Big Data analytics has become one of the most, if not the most, popular topics of conversation around the world. Industry leaders and top bosses of almost every industry have proclaimed that Big-Data and its analysis are going to be the game changers in most industries. But, just fancy talk will not lead to any fruition unless we understand what challenges lie in harnessing the true power of Big-Data Analytics. The first challenge is to understand what you want to achieve from Big-Data analytics, yes, you need to know exactly what info do you need and where does it impact your strategy. Then the second challenge is to determine the source of the required information, which can be generated both within and beyond the realms of the organization. The third challenge according to me is the need to have knowledgeable staff or partners capable of providing the analytics solutions, which would help you, get the most out of the data you are analyzing.
In my experience, organizations which claim data analytics is useless seem to neglect the third challenge and fail to understand the gravity of the entire analytics endeavor. Data Analytics, besides being a buzz word, is actually a quite complex task which requires extremely proficient Mathematical and Modeling ability. To have a pile of data and not knowing what to do with it is the reason why data analytics fails for organizations. To be able to draw most value out of the analytics exercise, it should be conducted in a systematic, synchronized and phased manner. First and foremost attention should be paid to a thorough internal and external examination, to determine status quo and the apparent deficiencies of the strategy vis-à-vis the competition. Once all the possible pain-points are determined, the second phase kicks into motion, to determine, where the right place to look for data is and how this data would directly contribute to the strategic position. The third phase would be to design analytics solutions to provide real-time and decision rich information, to start carving out the new strategy.
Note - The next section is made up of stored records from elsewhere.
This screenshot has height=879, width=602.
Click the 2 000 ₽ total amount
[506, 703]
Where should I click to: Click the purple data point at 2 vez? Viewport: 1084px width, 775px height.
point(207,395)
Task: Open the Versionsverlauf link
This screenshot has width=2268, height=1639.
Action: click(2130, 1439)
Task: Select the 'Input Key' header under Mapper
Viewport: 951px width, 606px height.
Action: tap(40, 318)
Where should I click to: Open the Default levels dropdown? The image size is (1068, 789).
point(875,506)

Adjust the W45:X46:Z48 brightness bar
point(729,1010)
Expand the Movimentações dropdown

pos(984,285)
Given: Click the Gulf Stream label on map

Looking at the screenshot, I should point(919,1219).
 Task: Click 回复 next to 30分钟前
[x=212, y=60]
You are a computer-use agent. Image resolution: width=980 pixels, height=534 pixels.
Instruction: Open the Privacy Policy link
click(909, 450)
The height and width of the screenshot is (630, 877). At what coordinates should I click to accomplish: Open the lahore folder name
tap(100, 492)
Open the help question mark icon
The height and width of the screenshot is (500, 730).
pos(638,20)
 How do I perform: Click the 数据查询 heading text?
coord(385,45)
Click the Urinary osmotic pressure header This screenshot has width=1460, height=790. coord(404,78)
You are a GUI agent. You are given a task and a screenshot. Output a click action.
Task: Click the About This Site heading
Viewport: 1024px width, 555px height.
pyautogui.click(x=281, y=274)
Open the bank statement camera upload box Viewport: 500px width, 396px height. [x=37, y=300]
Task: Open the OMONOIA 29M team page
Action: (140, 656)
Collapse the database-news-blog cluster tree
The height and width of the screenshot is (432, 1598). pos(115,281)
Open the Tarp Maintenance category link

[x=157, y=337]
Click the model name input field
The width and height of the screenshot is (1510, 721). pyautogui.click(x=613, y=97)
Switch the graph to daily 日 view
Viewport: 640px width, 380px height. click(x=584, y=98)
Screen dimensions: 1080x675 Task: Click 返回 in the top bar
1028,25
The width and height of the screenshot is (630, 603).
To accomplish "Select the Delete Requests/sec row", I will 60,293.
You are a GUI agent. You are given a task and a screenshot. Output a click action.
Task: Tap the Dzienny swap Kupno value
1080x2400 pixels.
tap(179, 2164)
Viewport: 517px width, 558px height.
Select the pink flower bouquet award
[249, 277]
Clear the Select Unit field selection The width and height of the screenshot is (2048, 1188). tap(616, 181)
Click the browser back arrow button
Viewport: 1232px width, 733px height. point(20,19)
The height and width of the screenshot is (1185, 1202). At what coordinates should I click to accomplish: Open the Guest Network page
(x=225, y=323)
When these three phases are repeated over time, data analytics starts to add value to the business. If you have been under the impression that data-analytics would be a one-time installation of a magical application and will continue to deliver value ever after, consider this article your wake-up call. The data-analytics architecture has to be agile and such that it can accommodate new metrics and variables as and when the business strategy demands them. The analytics activity has to be a 24X7 activity and touch all value adding activities and operations, both internal and external to the organization.
To finish-up, the most challenging and yet most reassuring thing about analytics is that it is a complex activity. It is challenging because it requires a certain level of expertise, but it is also reassuring because, if you find the right partner or talent to develop the application, you would truly be on the path of becoming the proverbial- Winner.